REVIEW: Ammonite [2020]

Rating: 6 out of 10.
  • Rating: R | Runtime: 120 minutes
    Release Date: October 16th, 2020 (UK) / November 13th, 2020 (USA)
    Studio: Lionsgate UK / Neon
    Director(s): Francis Lee
    Writer(s): Francis Lee

Fashion moved on. Did it not?


By all accounts a woman long disregarded for her invaluable role in the scientific field of paleontology, Mary Anning deserves substantial recognition. Her first major discovery occurred around age eleven after her brother found an ichthyosaur skull for which she then collected the entirety of its completed skeleton. Because their father died that same year and left the family in dire financial straits, they sold the piece to find its way into London’s British Museum eight years later. Mary then continued her winter expeditions along the shoreline of her Lyme Regis home in Dorset, discovering more “curios” that she and her mother Molly could sell. Despite gender and religion forever relegating her to the fringes, her place in history nevertheless grew well beyond her untimely death from cancer.

It’s interesting then that writer/director Francis Lee would decide to use these facts as window-dressing to an imaginary affair concocted for his latest film Ammonite. He speaks about his fascination with Anning’s (Kate Winslet) story upon learning of her existence when searching for a gift for an ex-boyfriend and yet chose to forgo the usual biography route that would subsequently shed light on what he learned. Lee instead wanted to create a fictional romance wherein one party was someone like her—a woman who replaced “affection and intimacy with work and duty.” How would that play out? What would need to happen for her to open herself up emotionally after the world had all but erased her from her life’s work? Lee sought to depict love’s transformative powers.

The result is a beautiful tale of forbidden affection between two women who for all intents and purposes were trapped from fully embracing their identities during an era that refused to grant them the permission to do so. Does Lee (or anyone else for that matter) know if Mary Anning never married because she was a lesbian? No. Do the letters she and close friend/colleague Charlotte Murchison (Saoirse Ronan) wrote to one another infer anything more than said friendship? No. Does Lee’s decision to interpret these facts in ways that fulfill his narrative desires ultimately exploit their legacies? Yes. After all, he could have simply written this film without using any real names. Saying it’s Mary and Charlotte thus appears to be more beneficial to him than them.

Fair or not, this truth will always color the finished product. Even if Ammonite were an undeniable masterpiece (it’s not), it would still have to carry this weight. And for what purpose? It’s not for authenticity’s sake. The period aesthetic, historical inferences, and resonant performances supply that all on their own. Utilizing Anning’s life therefore becomes a gimmick that conversely risks making the whole inauthentic because we’ve now been forced to reconcile Lee’s fiction with the facts—something many might not bother to do when it’s easier to render the former as the latter. So while he is providing the general public an in-road towards learning more about this crucial figure within the scientific community, he’s doing so under false pretenses. It’s one step forward, two steps back.

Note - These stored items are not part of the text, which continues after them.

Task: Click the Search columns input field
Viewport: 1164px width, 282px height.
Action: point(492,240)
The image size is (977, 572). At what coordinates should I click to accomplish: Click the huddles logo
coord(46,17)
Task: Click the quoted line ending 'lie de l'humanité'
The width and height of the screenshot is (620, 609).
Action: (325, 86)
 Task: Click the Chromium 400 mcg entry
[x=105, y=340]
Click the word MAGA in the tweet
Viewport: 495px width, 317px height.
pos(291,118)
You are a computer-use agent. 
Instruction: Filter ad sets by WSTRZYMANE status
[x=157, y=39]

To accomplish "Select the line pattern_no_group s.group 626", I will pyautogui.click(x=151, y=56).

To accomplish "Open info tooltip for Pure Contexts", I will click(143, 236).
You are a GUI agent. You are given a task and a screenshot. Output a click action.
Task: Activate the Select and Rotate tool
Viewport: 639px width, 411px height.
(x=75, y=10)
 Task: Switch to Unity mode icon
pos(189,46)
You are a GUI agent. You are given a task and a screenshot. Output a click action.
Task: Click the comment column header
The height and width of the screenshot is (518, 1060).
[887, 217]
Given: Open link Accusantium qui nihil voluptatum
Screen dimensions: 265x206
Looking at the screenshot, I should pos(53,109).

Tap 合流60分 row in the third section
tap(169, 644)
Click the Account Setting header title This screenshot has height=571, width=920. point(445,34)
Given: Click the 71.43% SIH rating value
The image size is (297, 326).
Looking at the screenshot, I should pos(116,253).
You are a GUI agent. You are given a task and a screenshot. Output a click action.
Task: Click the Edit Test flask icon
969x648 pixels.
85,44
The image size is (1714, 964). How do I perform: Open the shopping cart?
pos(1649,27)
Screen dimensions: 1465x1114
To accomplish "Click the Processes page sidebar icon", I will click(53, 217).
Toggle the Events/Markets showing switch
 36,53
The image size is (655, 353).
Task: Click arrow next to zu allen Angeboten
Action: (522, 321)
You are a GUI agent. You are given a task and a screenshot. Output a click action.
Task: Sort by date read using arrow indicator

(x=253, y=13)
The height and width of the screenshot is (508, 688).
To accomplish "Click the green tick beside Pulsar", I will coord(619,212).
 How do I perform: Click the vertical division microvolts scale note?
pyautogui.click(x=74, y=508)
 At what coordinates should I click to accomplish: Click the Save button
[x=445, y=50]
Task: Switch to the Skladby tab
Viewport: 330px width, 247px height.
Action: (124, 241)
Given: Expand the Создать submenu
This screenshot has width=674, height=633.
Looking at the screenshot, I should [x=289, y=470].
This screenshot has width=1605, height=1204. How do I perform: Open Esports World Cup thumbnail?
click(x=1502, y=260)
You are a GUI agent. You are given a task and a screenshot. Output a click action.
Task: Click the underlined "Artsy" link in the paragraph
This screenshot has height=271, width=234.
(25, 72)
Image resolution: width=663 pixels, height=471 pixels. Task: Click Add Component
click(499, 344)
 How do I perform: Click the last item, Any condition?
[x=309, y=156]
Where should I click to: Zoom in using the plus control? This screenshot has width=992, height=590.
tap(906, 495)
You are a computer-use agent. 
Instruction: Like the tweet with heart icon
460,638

On its own merits the film is handsomely made with wonderful acting and a lived in environment. The pacing is methodically drawn out for better (an overlong sequence where Mary stews in the back row of a music recital while Charlotte and Fiona Shaw‘s Elizabeth Philpot laugh at the front) and worse (the movie’s slow burn build towards feelings abruptly shifts overnight to make you wonder if a chunk of time went missing in the middle), but the resulting quiet, internal emotions prove its greatest strength. For example: we don’t know the details of Mary and Elizabeth’s past upon their initial meeting on-screen, but we can certainly guess from their body language. And Molly’s (Gemma Jones) declining health and increasing jealousy are forever present without saying a word.

The same goes with Charlotte’s “illness” upon landing in Dorset. Her husband Roderick (James McArdle) arrives to learn from Anning (unannounced) while hoping the sea air will help cure what ails her. A quick line callously dismissing Charlotte’s need for comfort gets us thinking they’ve lost a baby—a not uncommon occurrence at the time as corroborated by a tale of woe concerning the Anning siblings—and the malaise that follows upon his departure fits. Between Charlotte’s grief-stricken melancholy and Mary’s frustration about losing her independence by being paid to play babysitter, the rising anxiety all but ensures a breaking point to transform their stubbornness into empathy. The sheer act of compassion from a host caring for her guest lowers both women’s defenses to acknowledge the other’s worth.

From there it’s a whirlwind affair that provides a night versus day comparison from before and after a fever takes hold of Charlotte. We see excitement and passion unencumbered by duty for the first time in both—something that frankly says a lot more about their characters than the gratuitous sex scenes ever could. It’s how they can enjoy each other’s company in public that shines brightest because they’re finally able to break free from the patriarchy’s shadow. That’s also why the final twenty or so minutes prove Ammonite‘s best. This is where real conflict of the soul arises with selfish acts of desire weighed against decorum. Love isn’t merely lustful impulse. It’s a union. Add the wide class-divide separating them and passion may be all they have.